Altri casi di cedimento nel sito archeologico: dal Colle in giù nessuno si indigna. Nel 2010 fu il pretesto per chiedere la testa di Bondi e tentare la spallata al Cav

Pompei continua a crollare ma Napolitano stavolta tace

Roma - In Italia anche i crolli dei beni archeologici hanno un colore. Possono essere politicamente corretti oppure no. La lotta politica, nel Paese di Machiavelli e Togliatti macina senza troppi complimenti monumenti e persone. Un saggio di come la pratica dei due pesi e due misure non sia mai morta arriva dal crollo (per la verità più di uno) che domenica ha danneggiato Pompei. Una decina di giorni fa sono venuti giù stucchi nella Domus e si sono aperti squarci nelle mura delle Terme. Domenica notte è toccato a una bottega in via Stabiana. Crollata anche una parte di intonaco della Casa della Fontana piccola. Il sito archeologico più famoso d'Italia continua a consumarsi. E questa non è una notizia nel Paese che preferisce assumere operai forestali che investire in cultura.
La novità sono le reazioni suscitate dagli ultimi collassi. Questa volta indignazione ai minimi e per il ministro ai Beni Culturali Massimo Bray nemmeno mezza citazione. Silenzio anche dal Quirinale.
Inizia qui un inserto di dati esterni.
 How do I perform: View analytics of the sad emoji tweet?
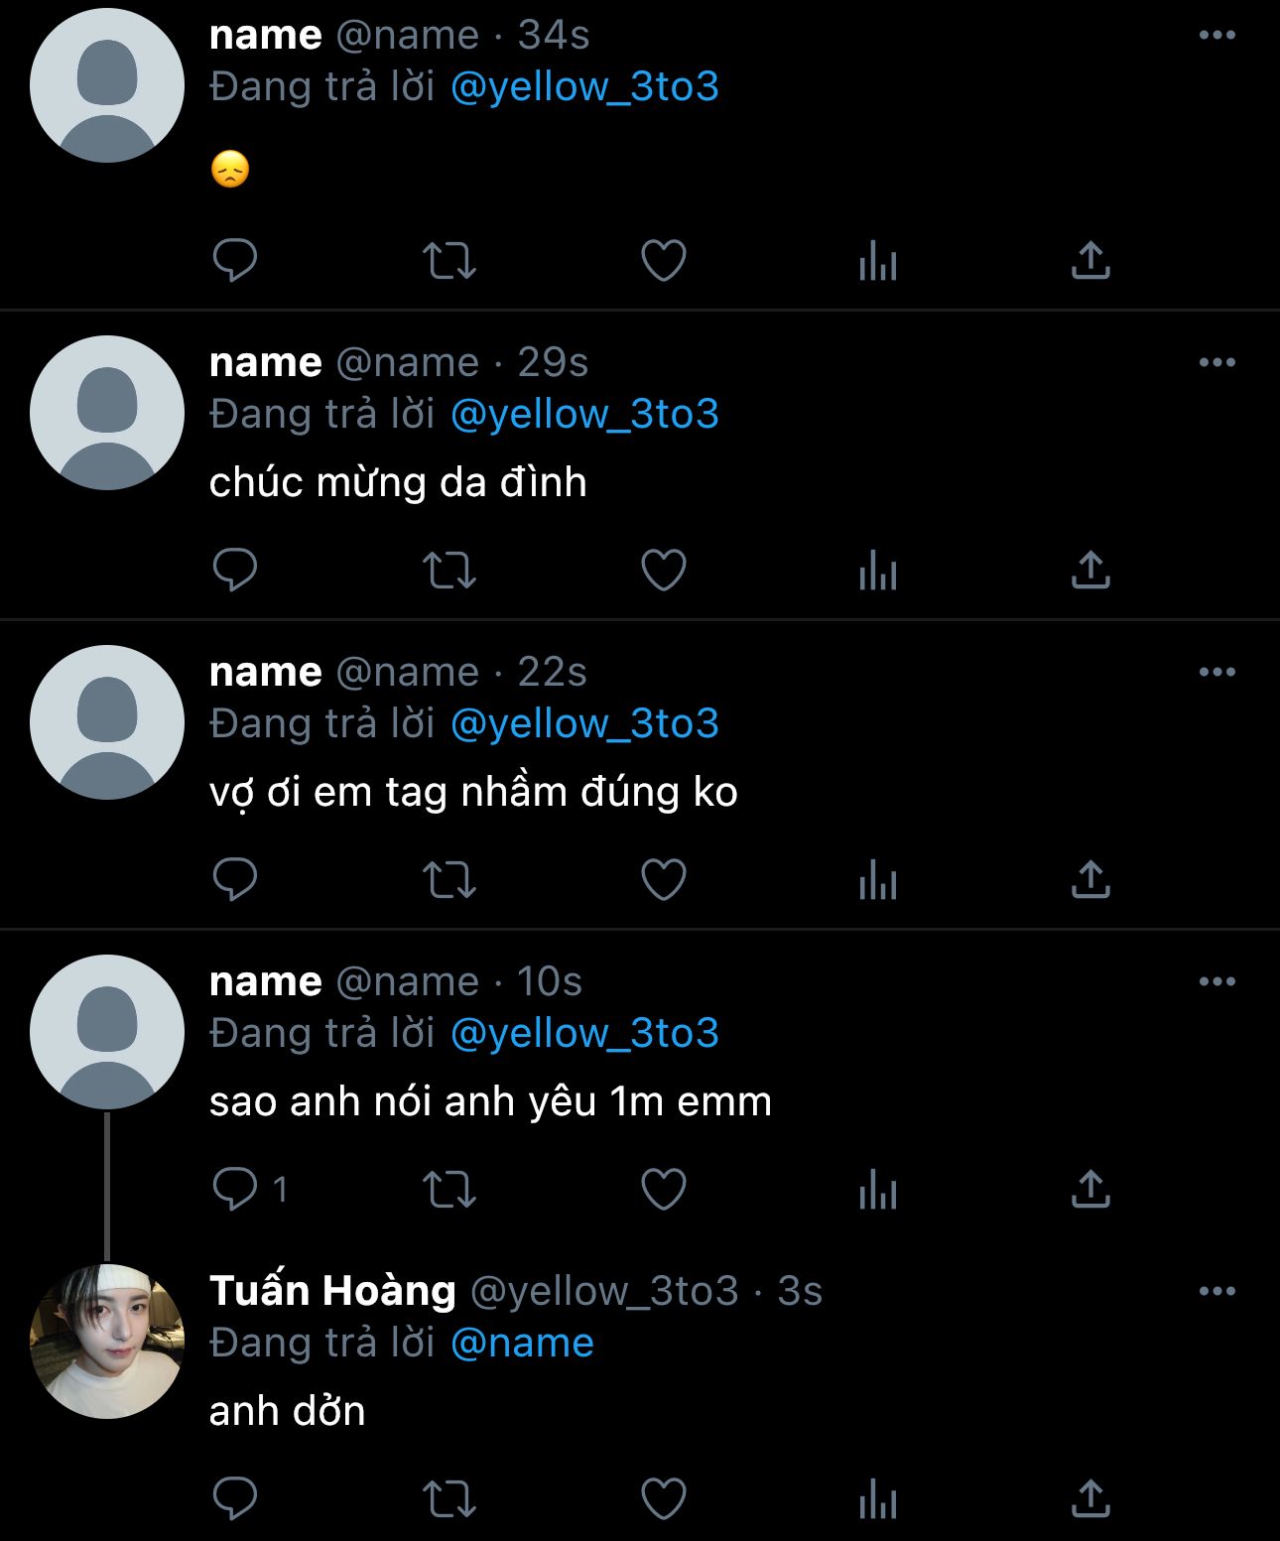[878, 261]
Non sarebbe una notizia nemmeno questa, se nel 2010 lo stesso Giorgio Napolitano non avesse riservato un trattamento molto diverso al ministro di allora, Sandro Bondi. Dopo un crollo, del tutto simile a quello di domenica, dalla Presidenza della Repubblica uscì un comunicato pesantissimo. Eccolo: «Quello che è accaduto a Pompei dobbiamo, tutti, sentirlo come una vergogna per l'Italia. E chi ha da dare spiegazioni non si sottragga al dovere di darle al più presto e senza ipocrisie».
Chiaro il riferimento a Bondi, che ieri ha dato la sua versione dei fatti. «Da quella vibrante indignazione di Napolitano - ha ricordato l'esponente di Forza Italia - partì una barbara caccia all'uomo che si concluse con la presentazione di una mozione di sfiducia individuale, primi firmatari Bersani, Casini e Fini. Furono le prime prove della spallata a Berlusconi».
Fino a ieri sera dal capo dello Stato nemmeno una riga. Nessun riferimento, nemmeno implicito, al ministro Bray. Nessuna reazione nemmeno dal Partito democratico (partito di Bray) che su Bondi e il crollo del 2010 montò una polemica che durò una decina di giorni e sfociò in una mozione di sfiducia contro il ministro che, secondo il Pd, si era «dimostrato inadeguato al ruolo conferitogli».
La sinistra italiana di tradizione togliattiana si muove per il potere. La mozione di sfiducia era una prova di forza politica, per una nuova maggioranza, tanto che si accodarono anche l'Udc e il Fli. Bondì incasso la fiducia del Parlamento e più tardi si dimise. Tra le istituzioni che si mossero allora, anche la Commissione Europea che, tramite un portavoce, si disse «rattristata e scioccata». Ieri, nemmeno mezza lacrima da Bruxelles.

Unici commenti di centrosinistra, quelli dello stesso ministro che ha annunciato la nomina, entro il 9 dicembre, del direttore del progetto Grande Pompei, necessario a ricevere i finanziamenti Ue. Poi ha annunciato i lavori per il ripristino del muro. Lo fece anche Bondi, ma a lui non bastò.